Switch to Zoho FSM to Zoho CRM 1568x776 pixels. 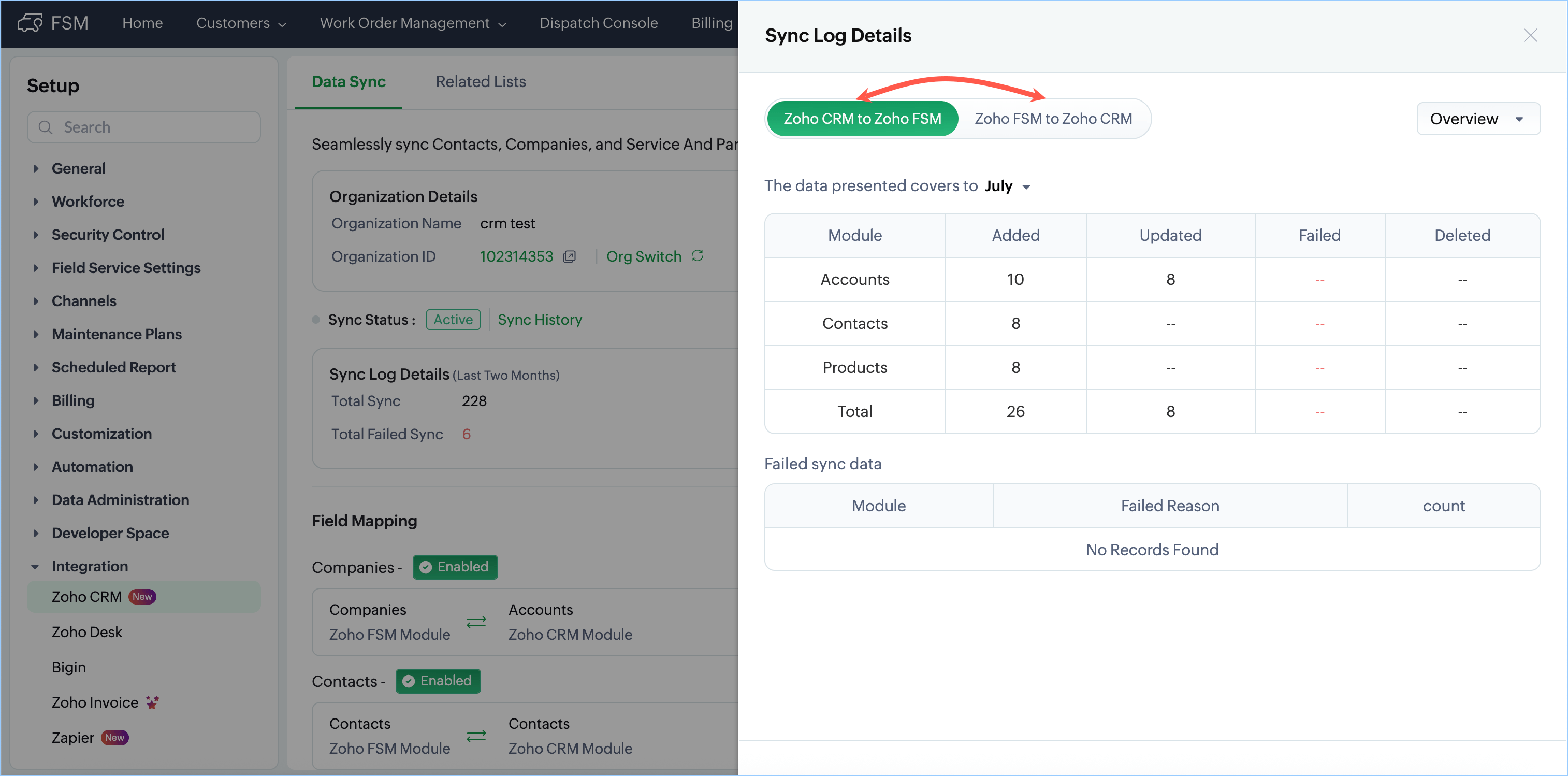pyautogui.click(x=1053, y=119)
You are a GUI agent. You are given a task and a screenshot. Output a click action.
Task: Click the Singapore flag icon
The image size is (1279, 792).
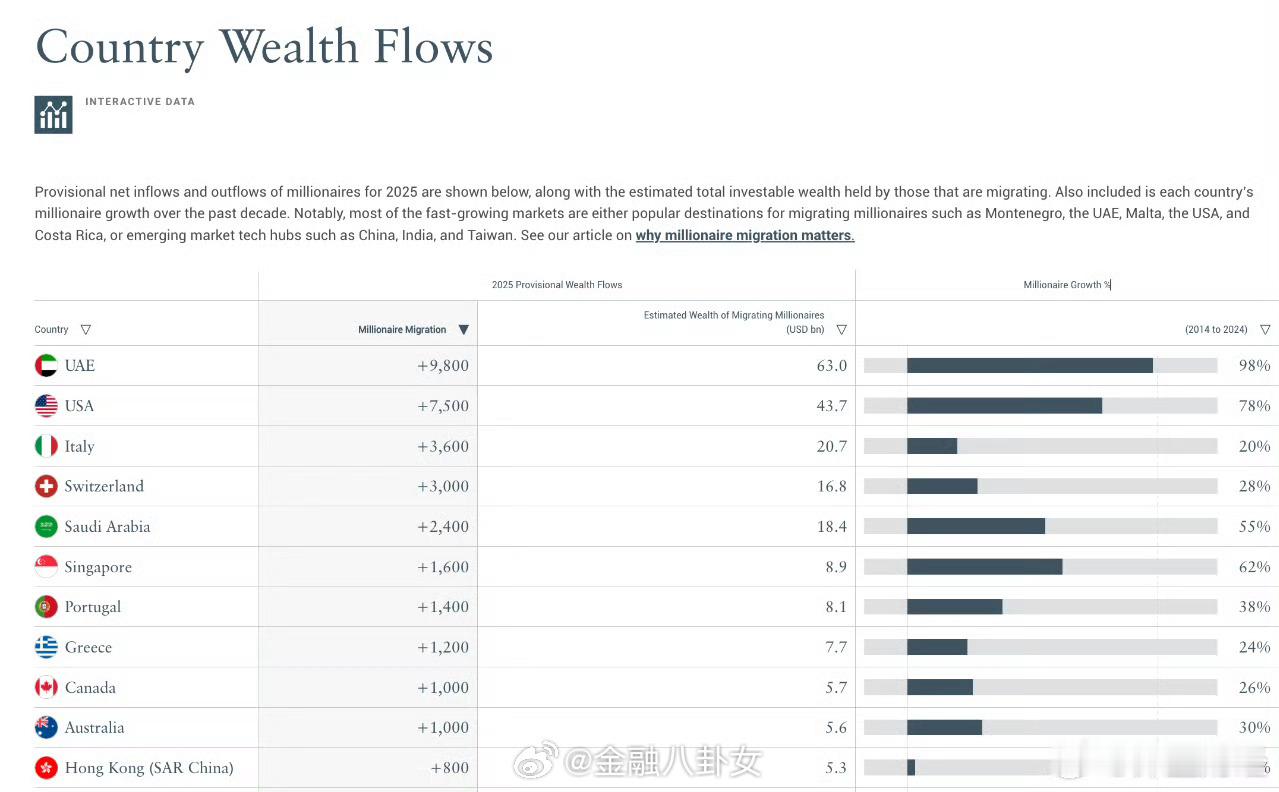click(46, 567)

**WHAT YOU ARE ASKED TO DO:**
Please copy the entries word for word, from the line containing "You are a GUI" through the end of the entries, and leave the pictures out of your answer.

**RESPONSE TO THE TASK:**
You are a GUI agent. You are given a task and a screenshot. Output a click action.
Task: Click the Singapore flag icon
The image size is (1279, 792).
click(46, 567)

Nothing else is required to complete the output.